De nouveau, en totale contradiction avec les dispositifs de droit commun relatifs au travail de nuit, la rémunération des salariés admet un minimum correspondant à huit fois le salaire horaire pour douze heures de présence. Ainsi, alors même que le garde malade est susceptible d’intervenir à tout moment, comme précisé par le texte conventionnel, que le salarié doit rester à proximité du malade et ne dispose pas de chambre personnelle, la rémunération ne correspond toujours pas à celle du temps de travail effectif. On constate donc bien ici que le statut des salariés employés par des particuliers est tout à fait dérogatoire du droit commun.
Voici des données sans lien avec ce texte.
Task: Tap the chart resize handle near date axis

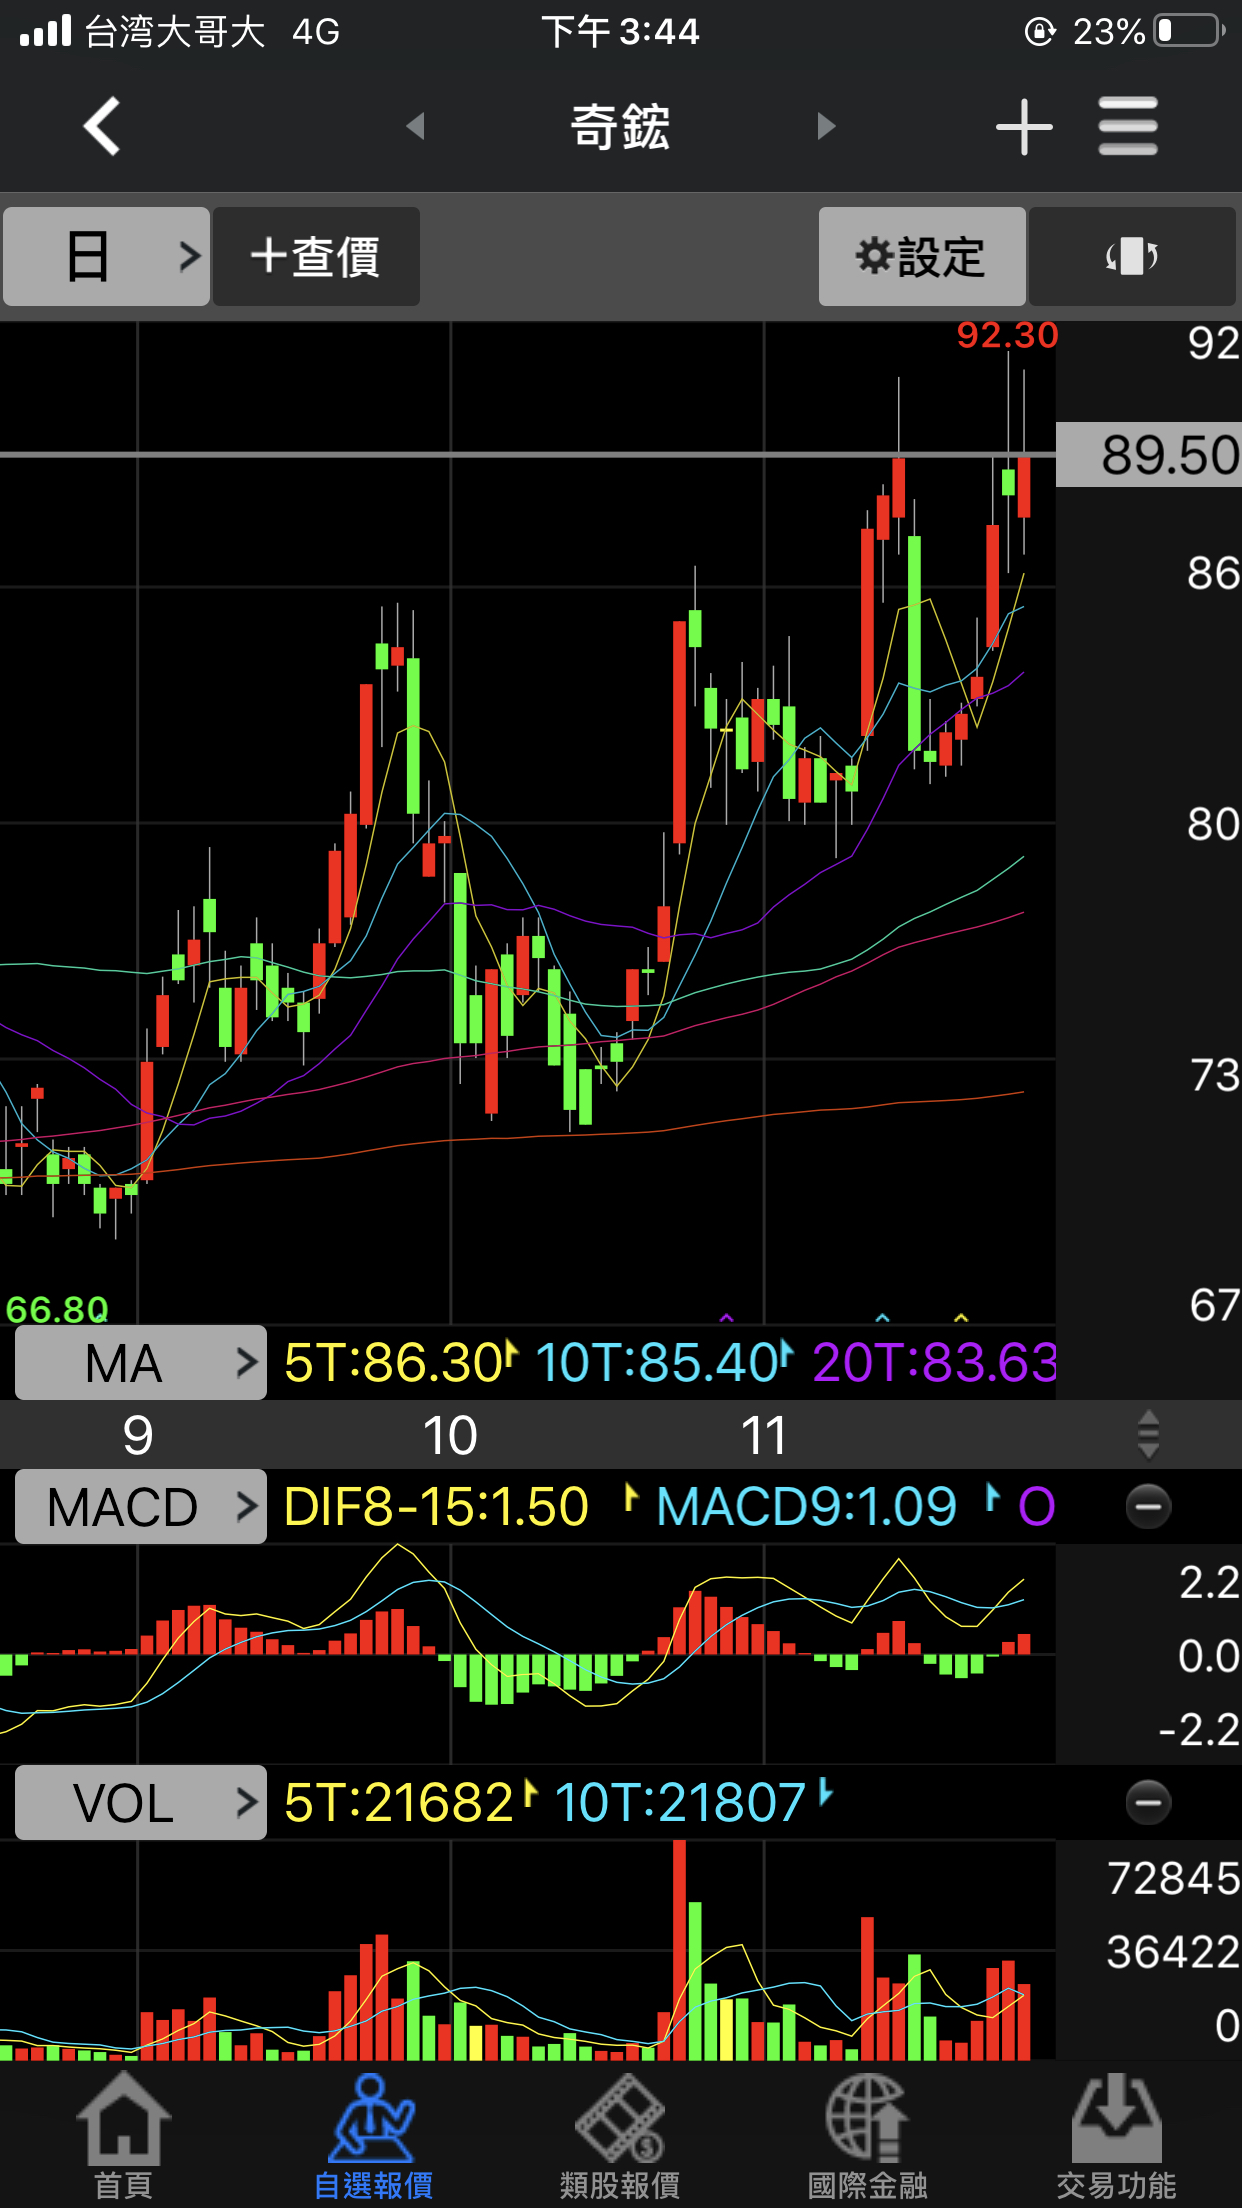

En effet, dès lors que le travail de nuit ne figure pas dans les dispositions obligatoires énoncées par l’article L. 7221-2 du Code du travail, les employeurs sont fondés à se dispenser des dispositions pourtant d’ordre public figurant dans le Code du travail. La Cour de cassation a par ailleurs eu également l’occasion de se prononcer sur la notion d’« heures de présence responsable » et leur exécution de nuit. La Haute juridiction, qui devait trancher un litige relatif à l’existence et au nombre d’heures de travail accompli, a expressément tenu compte du fait que les dispositions du Code du travail relatives à la durée du travail n’étaient pas applicables aux employés de maison (salariés du particulier employeur), ces derniers ne devant être soumis qu’à la convention collective applicable (9).


(1)
C. trav., art. L. 3122-2 : « Tout travail effectué au cours d’une période d’au moins neuf heures consécutives comprenant l’intervalle entre minuit et 5 heures est considéré comme du travail de nuit. La période de travail de nuit commence au plus tôt à 21 heures et s’achève au plus tard à 7 heures. »




(3)
Les postes d’emploi à caractère familial sont déterminés par l’article 3, a), de la convention collective et il s’agit des emplois repères du domaine « adulte » et du domaine « enfant » et de l’emploi repère « employeur familial auprès d’enfants ».


(4)
Convention collective nationale des salariés du particulier employeur du 24 novembre 1999, art. 6 « Nuit ».


(5)
Convention collective nationale des salariés du particulier employeur du 24 novembre 1999, art. 6, b, 1. La formulation précisant une majoration de l’indemnité en fonction de la nature et du nombre des interventions laisse à penser que le salarié ne bénéficiera toujours pas d’une rémunération comme temps de travail effectif. Il n’existe d’ailleurs aucune précision quant au montant de ladite majoration.


(6)
C. trav., art. L. 3121-9 : l’astreinte est définie par la loi comme une période pendant laquelle le salarié, sans être à la disposition permanente et immédiate de son employeur, a l’obligation de demeurer à son domicile ou à proximité afin d’être en mesure d’intervenir pour effectuer un travail au service de l’entreprise. La durée de l’intervention étant considérée comme un temps de travail effectif.


(7)
Convention collective nationale des salariés du particulier employeur du 24 novembre 1999, art. 3 « Poste d’emploi à caractère familial ».


(8)
Convention collective nationale des salariés du particulier employeur du 24 novembre 1999, art. 6 « Nuit », 2.


(9)
Cass. soc., 7 mars 2018, n° 16-14164. Dans cette affaire, la salariée sollicitait des rappels de salaire au titre d’heures supplémentaires, considérant qu’elle avait dépassé l’horaire hebdomadaire de 40 heures de travail effectif fixé comme temps plein dans la convention collective. La Cour de cassation a rejeté une partie des demandes de la salariée, admettant que cette dernière effectuait des heures de travail mais également des heures de présence responsable qui devaient correspondre à deux tiers des heures de travail effectif.